▸ **Text passage**
• • • • • • •
Analysis of cyclin D1 mRNA expression from gene expression profiles
We analyzed the DNA microarray gene expression profiles (23) available in the public Oncomine database (24). The raw signal intensities of the arrays were preprocessed by setting the intensity to the minimum value if the intensity was below a minimum value of 10, and normalized by subtracting the median log ratio of an array by all the log ratios on that array. A p-value of less than 0.05 was considered as significant.
• • • • • • •
▸ **Provided information**
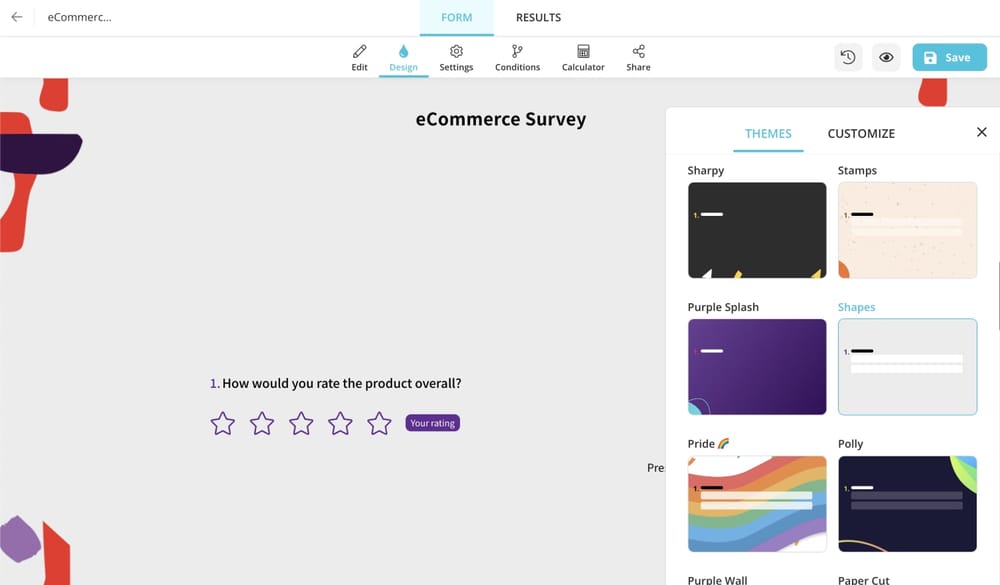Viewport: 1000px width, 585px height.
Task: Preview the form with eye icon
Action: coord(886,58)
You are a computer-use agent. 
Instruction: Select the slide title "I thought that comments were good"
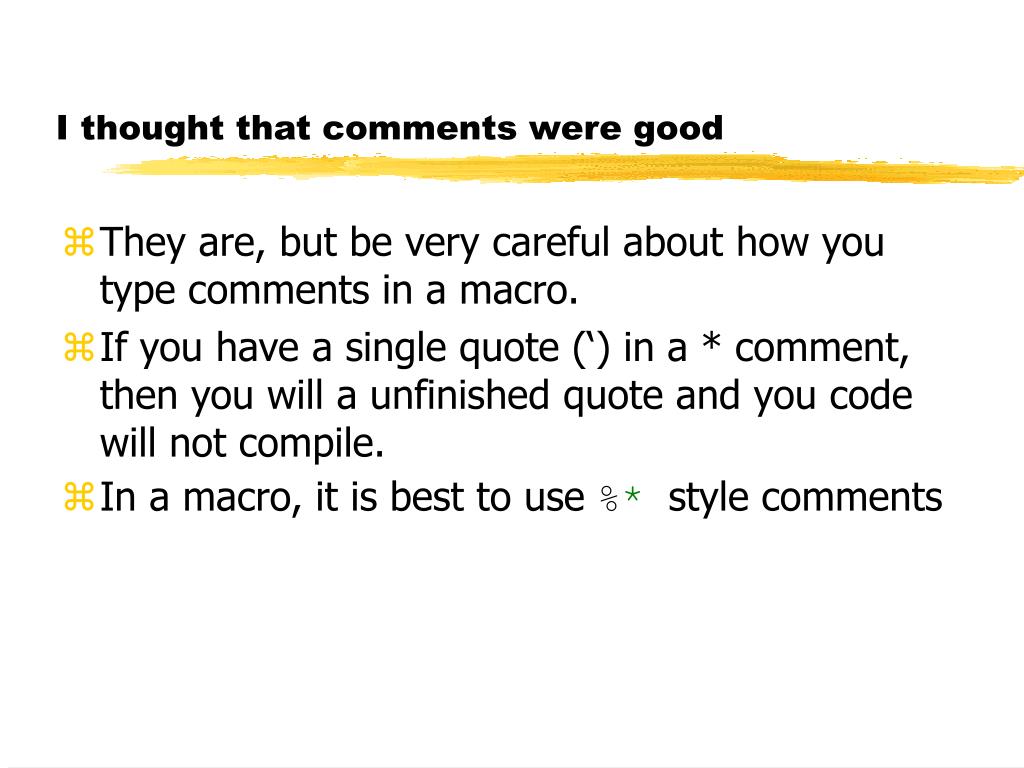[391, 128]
• • • • • • •
▸ **Problems and tasks**
• a. From the cyclin D1 passage, copy word for word the part starting at "Analysis of cyclin" and ending at "considered as significant.".
• b. In the cyclin D1 passage, what minimum intensity value was used when preprocessing the raw signal intensities?

▸ **Results in order**
• a.
Analysis of cyclin D1 mRNA expression from gene expression profiles
We analyzed the DNA microarray gene expression profiles (23) available in the public Oncomine database (24). The raw signal intensities of the arrays were preprocessed by setting the intensity to the minimum value if the intensity was below a minimum value of 10, and normalized by subtracting the median log ratio of an array by all the log ratios on that array. A p-value of less than 0.05 was considered as significant.

• b. 10